Items from a data source:
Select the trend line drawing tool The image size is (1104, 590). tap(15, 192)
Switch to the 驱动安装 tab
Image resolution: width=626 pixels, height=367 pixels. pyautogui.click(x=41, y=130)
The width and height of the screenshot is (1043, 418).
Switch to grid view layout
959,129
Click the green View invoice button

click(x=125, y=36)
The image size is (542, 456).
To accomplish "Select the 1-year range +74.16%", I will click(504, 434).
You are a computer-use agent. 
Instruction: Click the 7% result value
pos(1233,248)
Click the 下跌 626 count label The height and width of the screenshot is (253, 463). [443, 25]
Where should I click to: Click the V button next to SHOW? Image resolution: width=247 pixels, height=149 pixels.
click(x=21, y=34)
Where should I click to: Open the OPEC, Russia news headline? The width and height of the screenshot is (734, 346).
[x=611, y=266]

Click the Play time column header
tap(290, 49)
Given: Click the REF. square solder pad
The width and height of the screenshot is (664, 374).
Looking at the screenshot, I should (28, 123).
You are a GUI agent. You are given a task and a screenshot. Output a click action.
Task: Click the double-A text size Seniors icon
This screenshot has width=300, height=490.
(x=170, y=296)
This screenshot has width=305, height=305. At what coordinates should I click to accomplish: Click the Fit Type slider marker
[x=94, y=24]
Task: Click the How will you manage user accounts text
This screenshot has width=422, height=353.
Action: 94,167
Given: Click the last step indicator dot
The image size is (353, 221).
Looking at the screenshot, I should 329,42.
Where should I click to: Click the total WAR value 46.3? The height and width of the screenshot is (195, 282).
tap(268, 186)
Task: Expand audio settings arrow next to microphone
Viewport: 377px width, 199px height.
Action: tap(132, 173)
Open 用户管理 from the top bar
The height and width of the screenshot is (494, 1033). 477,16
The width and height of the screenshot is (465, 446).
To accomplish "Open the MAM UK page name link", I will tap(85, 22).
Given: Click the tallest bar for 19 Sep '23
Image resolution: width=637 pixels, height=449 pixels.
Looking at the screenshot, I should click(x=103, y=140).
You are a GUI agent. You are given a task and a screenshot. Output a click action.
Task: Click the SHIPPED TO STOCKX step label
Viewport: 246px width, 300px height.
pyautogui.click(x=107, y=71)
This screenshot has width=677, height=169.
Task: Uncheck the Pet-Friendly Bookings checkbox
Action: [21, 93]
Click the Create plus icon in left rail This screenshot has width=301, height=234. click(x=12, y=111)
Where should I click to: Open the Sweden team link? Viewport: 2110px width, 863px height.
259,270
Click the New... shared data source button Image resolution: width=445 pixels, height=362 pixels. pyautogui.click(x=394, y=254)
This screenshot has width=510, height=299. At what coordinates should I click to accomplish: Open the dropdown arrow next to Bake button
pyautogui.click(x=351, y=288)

Task instructions.
Once you have read the records, write every one of them out again exactly.

Your solution.
Select the trend line drawing tool The image size is (1104, 590). tap(15, 192)
Switch to the 驱动安装 tab
Image resolution: width=626 pixels, height=367 pixels. pyautogui.click(x=41, y=130)
The width and height of the screenshot is (1043, 418).
Switch to grid view layout
959,129
Click the green View invoice button

click(x=125, y=36)
The image size is (542, 456).
To accomplish "Select the 1-year range +74.16%", I will click(504, 434).
You are a computer-use agent. 
Instruction: Click the 7% result value
pos(1233,248)
Click the 下跌 626 count label The height and width of the screenshot is (253, 463). [443, 25]
Where should I click to: Click the V button next to SHOW? Image resolution: width=247 pixels, height=149 pixels.
click(x=21, y=34)
Where should I click to: Open the OPEC, Russia news headline? The width and height of the screenshot is (734, 346).
[x=611, y=266]

Click the Play time column header
tap(290, 49)
Given: Click the REF. square solder pad
The width and height of the screenshot is (664, 374).
Looking at the screenshot, I should (28, 123).
You are a GUI agent. You are given a task and a screenshot. Output a click action.
Task: Click the double-A text size Seniors icon
This screenshot has width=300, height=490.
(x=170, y=296)
This screenshot has width=305, height=305. At what coordinates should I click to accomplish: Click the Fit Type slider marker
[x=94, y=24]
Task: Click the How will you manage user accounts text
This screenshot has width=422, height=353.
Action: 94,167
Given: Click the last step indicator dot
The image size is (353, 221).
Looking at the screenshot, I should 329,42.
Where should I click to: Click the total WAR value 46.3? The height and width of the screenshot is (195, 282).
tap(268, 186)
Task: Expand audio settings arrow next to microphone
Viewport: 377px width, 199px height.
Action: tap(132, 173)
Open 用户管理 from the top bar
The height and width of the screenshot is (494, 1033). 477,16
The width and height of the screenshot is (465, 446).
To accomplish "Open the MAM UK page name link", I will tap(85, 22).
Given: Click the tallest bar for 19 Sep '23
Image resolution: width=637 pixels, height=449 pixels.
Looking at the screenshot, I should click(x=103, y=140).
You are a GUI agent. You are given a task and a screenshot. Output a click action.
Task: Click the SHIPPED TO STOCKX step label
Viewport: 246px width, 300px height.
pyautogui.click(x=107, y=71)
This screenshot has width=677, height=169.
Task: Uncheck the Pet-Friendly Bookings checkbox
Action: [21, 93]
Click the Create plus icon in left rail This screenshot has width=301, height=234. click(x=12, y=111)
Where should I click to: Open the Sweden team link? Viewport: 2110px width, 863px height.
259,270
Click the New... shared data source button Image resolution: width=445 pixels, height=362 pixels. pyautogui.click(x=394, y=254)
This screenshot has width=510, height=299. At what coordinates should I click to accomplish: Open the dropdown arrow next to Bake button
pyautogui.click(x=351, y=288)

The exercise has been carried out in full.